The task
Which lines of the records below contain the string "computer"? Report each of them.
[Entries shown Boundary: Start]
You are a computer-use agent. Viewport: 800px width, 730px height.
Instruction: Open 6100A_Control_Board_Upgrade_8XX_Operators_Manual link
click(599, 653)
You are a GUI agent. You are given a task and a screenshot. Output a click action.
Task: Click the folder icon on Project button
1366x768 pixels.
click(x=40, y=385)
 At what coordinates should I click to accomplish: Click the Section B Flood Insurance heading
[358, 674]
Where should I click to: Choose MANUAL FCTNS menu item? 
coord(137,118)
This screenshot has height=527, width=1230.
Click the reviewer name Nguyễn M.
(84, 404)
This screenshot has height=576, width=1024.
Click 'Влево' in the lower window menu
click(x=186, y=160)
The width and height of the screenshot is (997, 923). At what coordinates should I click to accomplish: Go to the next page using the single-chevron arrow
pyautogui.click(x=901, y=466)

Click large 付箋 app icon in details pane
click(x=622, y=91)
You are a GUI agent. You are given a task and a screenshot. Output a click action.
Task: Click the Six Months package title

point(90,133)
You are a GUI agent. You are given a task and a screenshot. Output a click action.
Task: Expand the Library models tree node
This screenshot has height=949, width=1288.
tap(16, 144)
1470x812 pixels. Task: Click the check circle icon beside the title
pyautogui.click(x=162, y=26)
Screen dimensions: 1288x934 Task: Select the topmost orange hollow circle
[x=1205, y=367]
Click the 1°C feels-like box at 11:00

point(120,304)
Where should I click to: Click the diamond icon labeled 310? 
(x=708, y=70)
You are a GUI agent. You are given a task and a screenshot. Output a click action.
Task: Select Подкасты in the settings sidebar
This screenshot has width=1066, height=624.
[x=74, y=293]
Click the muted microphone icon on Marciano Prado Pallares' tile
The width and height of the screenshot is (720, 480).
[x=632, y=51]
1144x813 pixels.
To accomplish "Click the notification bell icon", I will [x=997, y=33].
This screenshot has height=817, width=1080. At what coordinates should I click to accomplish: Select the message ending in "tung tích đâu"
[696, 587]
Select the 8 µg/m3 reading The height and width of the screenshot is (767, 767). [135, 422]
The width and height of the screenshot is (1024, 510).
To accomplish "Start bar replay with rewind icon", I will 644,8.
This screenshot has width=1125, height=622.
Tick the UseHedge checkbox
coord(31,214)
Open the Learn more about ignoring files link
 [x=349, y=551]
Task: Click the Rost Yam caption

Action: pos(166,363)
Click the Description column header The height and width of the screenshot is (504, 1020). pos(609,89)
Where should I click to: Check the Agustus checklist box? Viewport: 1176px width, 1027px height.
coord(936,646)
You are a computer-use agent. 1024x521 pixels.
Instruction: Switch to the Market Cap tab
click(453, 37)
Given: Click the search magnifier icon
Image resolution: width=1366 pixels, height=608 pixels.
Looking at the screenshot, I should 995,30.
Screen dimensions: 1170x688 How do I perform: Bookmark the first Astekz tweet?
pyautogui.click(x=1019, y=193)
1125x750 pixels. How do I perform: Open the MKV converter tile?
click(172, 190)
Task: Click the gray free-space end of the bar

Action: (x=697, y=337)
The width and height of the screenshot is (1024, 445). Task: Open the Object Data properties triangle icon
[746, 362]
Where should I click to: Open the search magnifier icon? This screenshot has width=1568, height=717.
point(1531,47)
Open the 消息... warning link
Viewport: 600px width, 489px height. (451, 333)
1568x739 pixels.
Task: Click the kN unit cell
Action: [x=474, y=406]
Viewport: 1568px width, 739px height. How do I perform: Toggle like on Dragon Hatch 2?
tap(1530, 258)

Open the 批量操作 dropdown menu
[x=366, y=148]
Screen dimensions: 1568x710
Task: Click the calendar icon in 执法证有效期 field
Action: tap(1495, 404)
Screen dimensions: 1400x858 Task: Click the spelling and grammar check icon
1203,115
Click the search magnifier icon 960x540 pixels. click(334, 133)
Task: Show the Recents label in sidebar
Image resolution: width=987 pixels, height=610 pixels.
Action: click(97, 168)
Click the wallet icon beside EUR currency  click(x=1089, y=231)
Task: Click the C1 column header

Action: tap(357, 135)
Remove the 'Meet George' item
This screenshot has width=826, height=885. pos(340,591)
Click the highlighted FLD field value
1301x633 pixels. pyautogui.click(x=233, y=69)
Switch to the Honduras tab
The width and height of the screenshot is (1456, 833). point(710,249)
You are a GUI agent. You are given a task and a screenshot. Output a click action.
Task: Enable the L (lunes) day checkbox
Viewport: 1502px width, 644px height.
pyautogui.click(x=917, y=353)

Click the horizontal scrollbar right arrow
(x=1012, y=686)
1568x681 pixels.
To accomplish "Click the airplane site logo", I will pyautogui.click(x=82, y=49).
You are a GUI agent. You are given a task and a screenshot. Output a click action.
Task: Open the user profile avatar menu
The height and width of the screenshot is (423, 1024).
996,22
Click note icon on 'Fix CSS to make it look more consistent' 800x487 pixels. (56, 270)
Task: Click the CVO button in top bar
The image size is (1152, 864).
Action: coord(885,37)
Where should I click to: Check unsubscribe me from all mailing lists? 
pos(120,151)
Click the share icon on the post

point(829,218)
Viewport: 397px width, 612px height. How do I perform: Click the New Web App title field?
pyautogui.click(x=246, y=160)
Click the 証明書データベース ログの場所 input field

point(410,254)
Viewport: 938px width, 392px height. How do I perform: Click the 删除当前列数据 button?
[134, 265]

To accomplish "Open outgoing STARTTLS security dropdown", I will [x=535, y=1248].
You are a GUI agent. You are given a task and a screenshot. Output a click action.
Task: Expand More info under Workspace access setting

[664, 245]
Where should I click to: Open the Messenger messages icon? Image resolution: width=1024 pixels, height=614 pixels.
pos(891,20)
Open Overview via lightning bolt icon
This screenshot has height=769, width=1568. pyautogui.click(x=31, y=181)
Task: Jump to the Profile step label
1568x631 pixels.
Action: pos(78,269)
[Entries shown Boundary: End]
Answer for the task
You are a computer-use agent. Viewport: 800px width, 730px height.
You are a computer-use agent. 1024x521 pixels.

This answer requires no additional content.